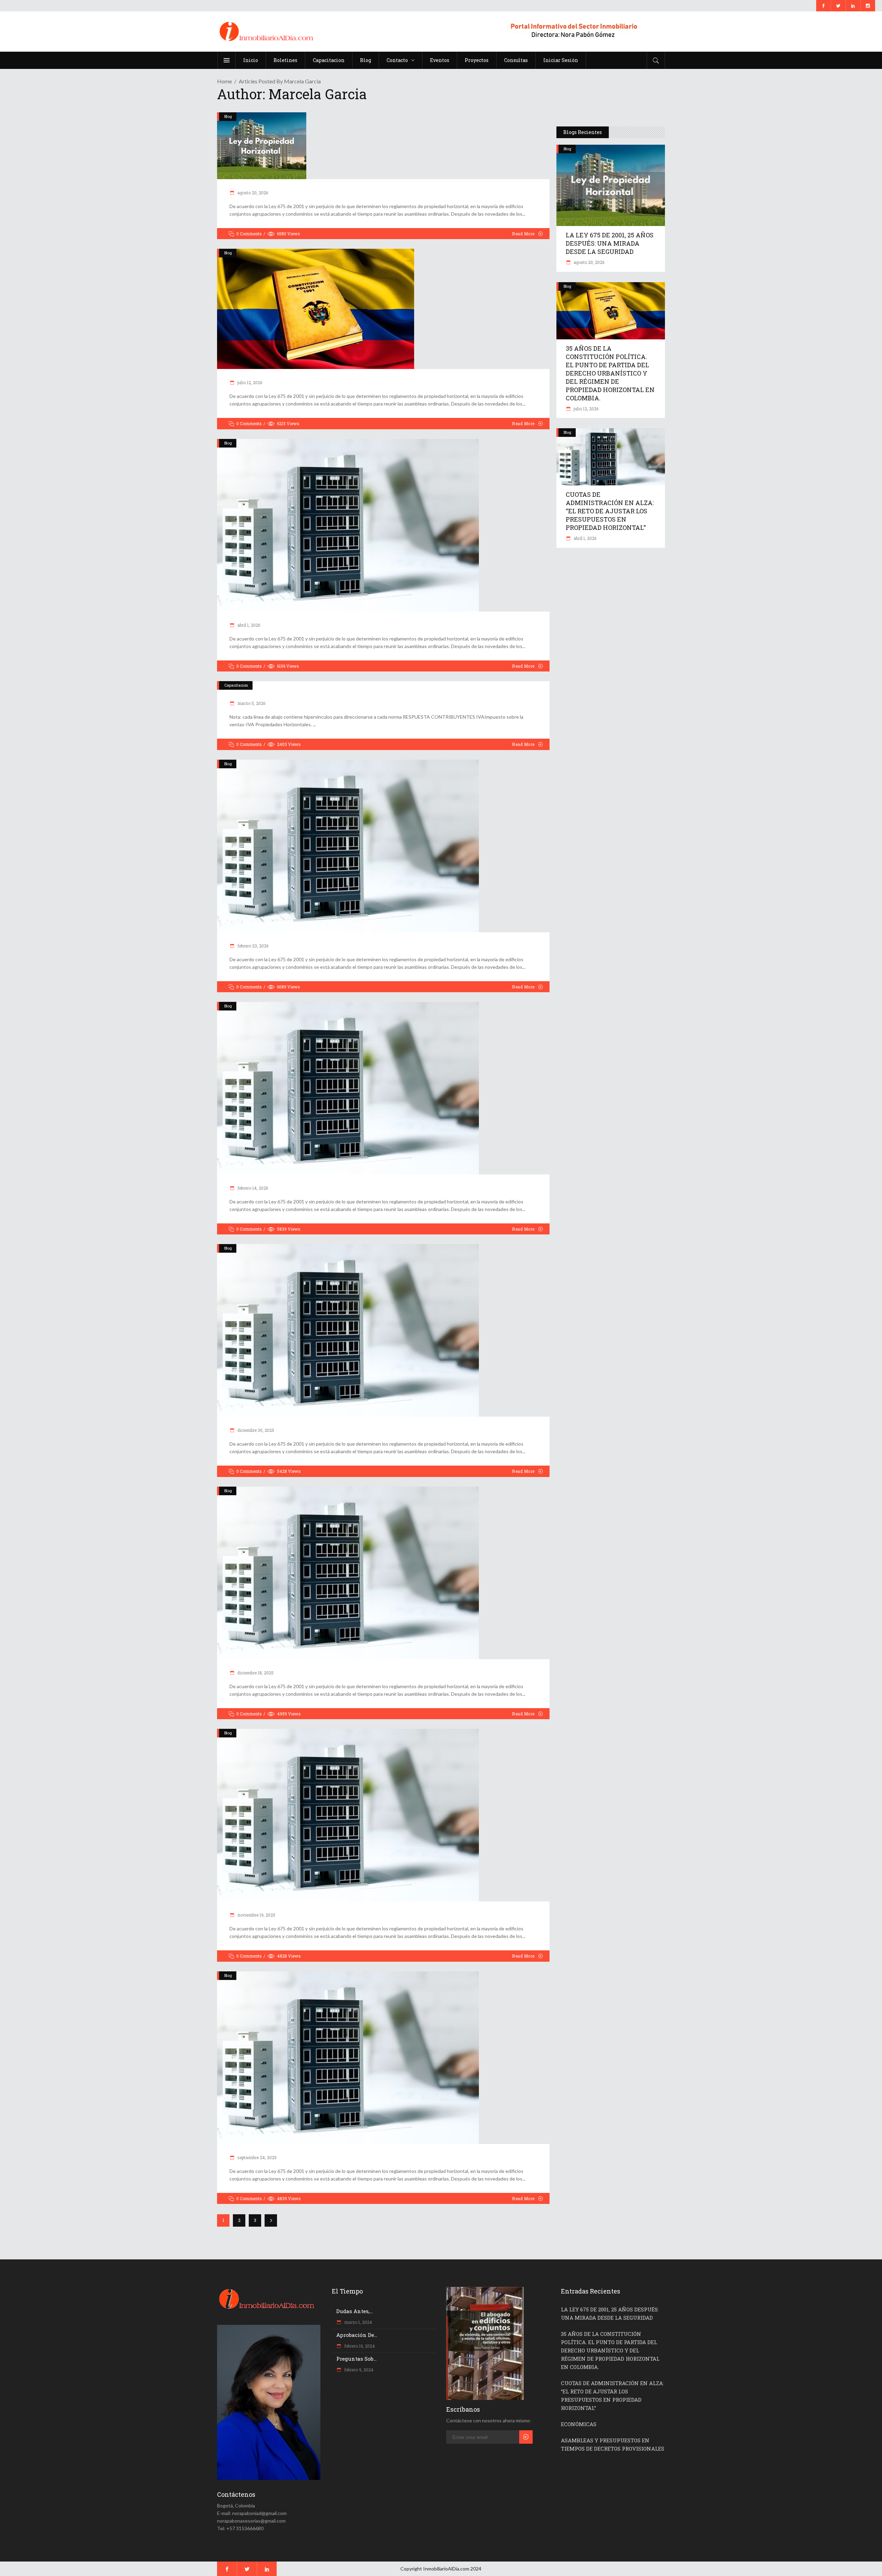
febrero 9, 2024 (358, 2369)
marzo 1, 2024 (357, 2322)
---
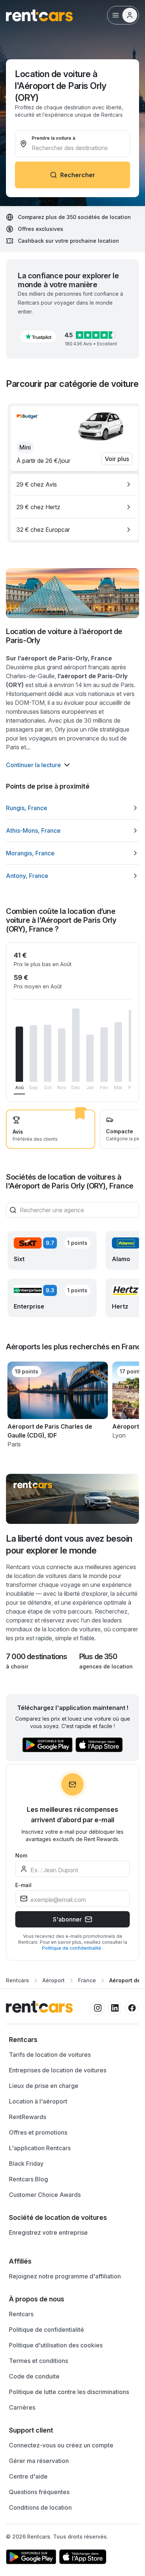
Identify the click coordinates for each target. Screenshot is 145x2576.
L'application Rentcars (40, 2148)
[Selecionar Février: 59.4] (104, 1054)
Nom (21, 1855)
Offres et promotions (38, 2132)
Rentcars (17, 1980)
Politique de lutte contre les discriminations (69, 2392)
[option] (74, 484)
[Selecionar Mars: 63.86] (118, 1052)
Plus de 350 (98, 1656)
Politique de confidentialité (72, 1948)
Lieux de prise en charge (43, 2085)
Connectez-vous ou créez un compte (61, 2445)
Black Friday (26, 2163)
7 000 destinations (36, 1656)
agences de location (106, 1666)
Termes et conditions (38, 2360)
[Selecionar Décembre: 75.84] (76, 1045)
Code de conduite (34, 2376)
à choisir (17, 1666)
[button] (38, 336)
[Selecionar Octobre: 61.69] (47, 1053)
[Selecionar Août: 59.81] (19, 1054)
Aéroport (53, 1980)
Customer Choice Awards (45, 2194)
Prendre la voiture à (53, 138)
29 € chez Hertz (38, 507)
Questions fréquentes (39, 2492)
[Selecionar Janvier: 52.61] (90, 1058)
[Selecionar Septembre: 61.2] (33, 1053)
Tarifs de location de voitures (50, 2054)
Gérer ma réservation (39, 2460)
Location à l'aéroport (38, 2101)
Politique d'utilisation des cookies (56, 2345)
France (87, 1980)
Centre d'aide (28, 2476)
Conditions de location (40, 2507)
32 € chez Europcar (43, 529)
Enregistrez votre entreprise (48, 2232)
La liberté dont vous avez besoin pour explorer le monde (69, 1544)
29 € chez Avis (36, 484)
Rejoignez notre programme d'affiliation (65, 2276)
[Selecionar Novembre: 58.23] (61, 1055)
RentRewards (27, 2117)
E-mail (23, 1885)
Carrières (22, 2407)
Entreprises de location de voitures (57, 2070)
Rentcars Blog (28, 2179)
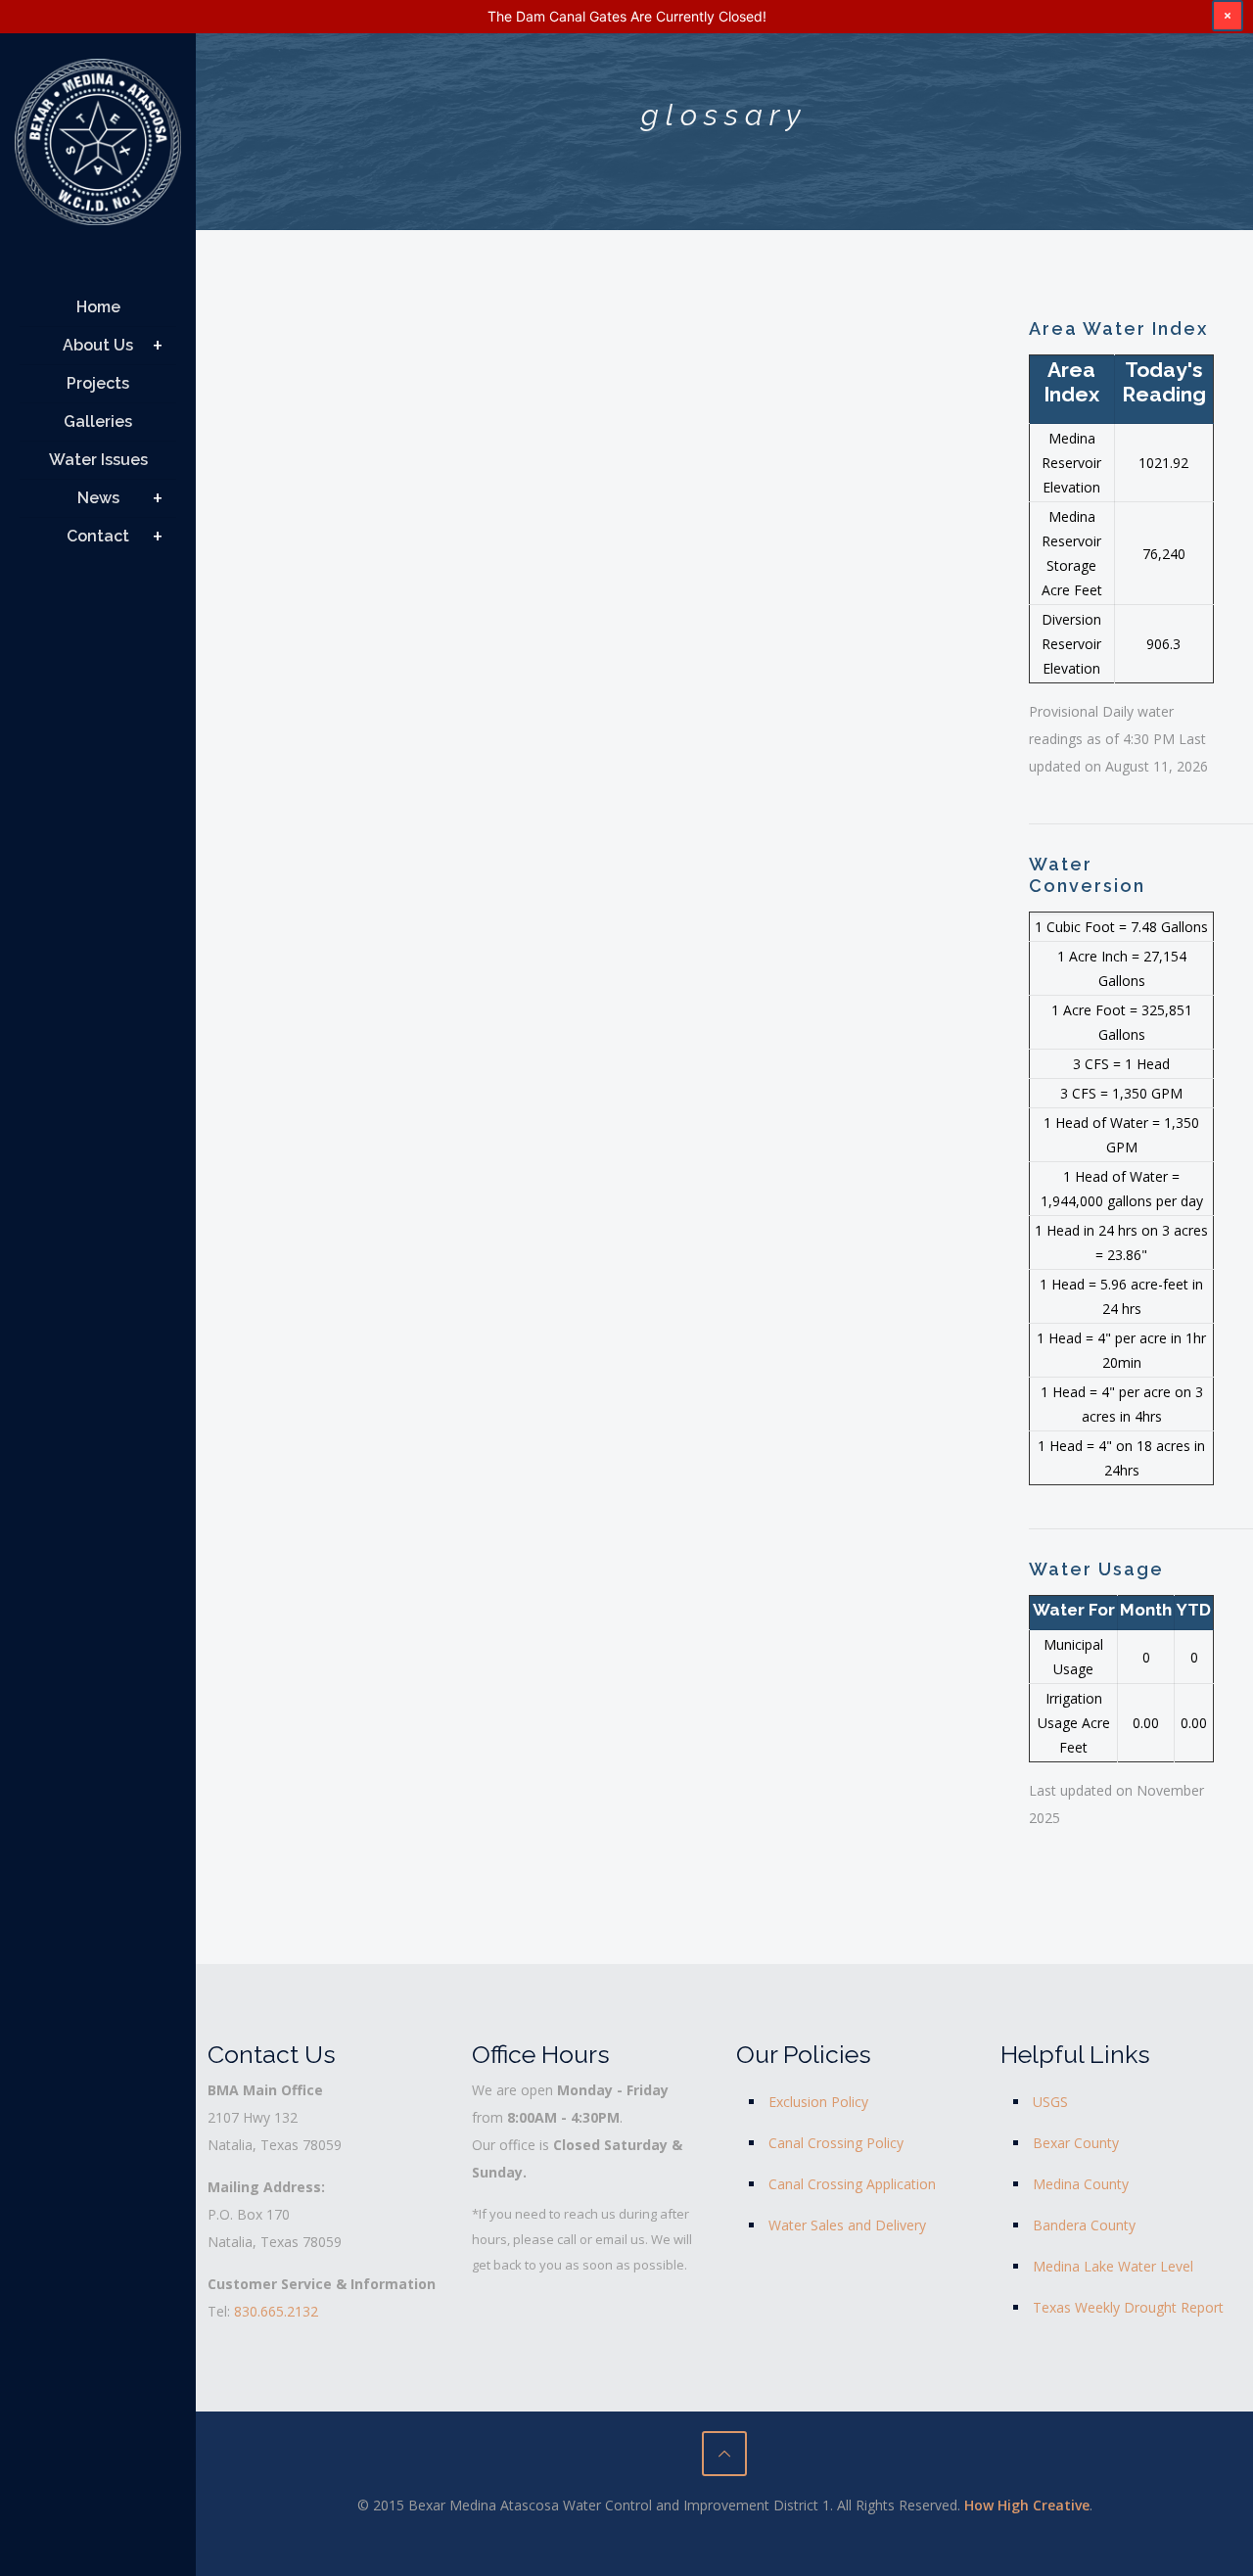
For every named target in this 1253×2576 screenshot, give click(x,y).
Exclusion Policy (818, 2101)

*Work order*. The required answer is the exact run of lines above starting at the line with "Connectez-vous ou créez un compte (61, 2445)" and ending at the line with "29 € chez Hertz (38, 507)", with both ends present.

*Output*.
Connectez-vous ou créez un compte (61, 2445)
Black Friday (26, 2163)
7 000 destinations (36, 1656)
agences de location (106, 1666)
Termes et conditions (38, 2360)
[Selecionar Décembre: 75.84] (76, 1045)
Code de conduite (34, 2376)
à choisir (17, 1666)
[button] (38, 336)
[Selecionar Octobre: 61.69] (47, 1053)
[Selecionar Août: 59.81] (19, 1054)
Aéroport (53, 1980)
Customer Choice Awards (45, 2194)
Prendre la voiture à (53, 138)
29 € chez Hertz (38, 507)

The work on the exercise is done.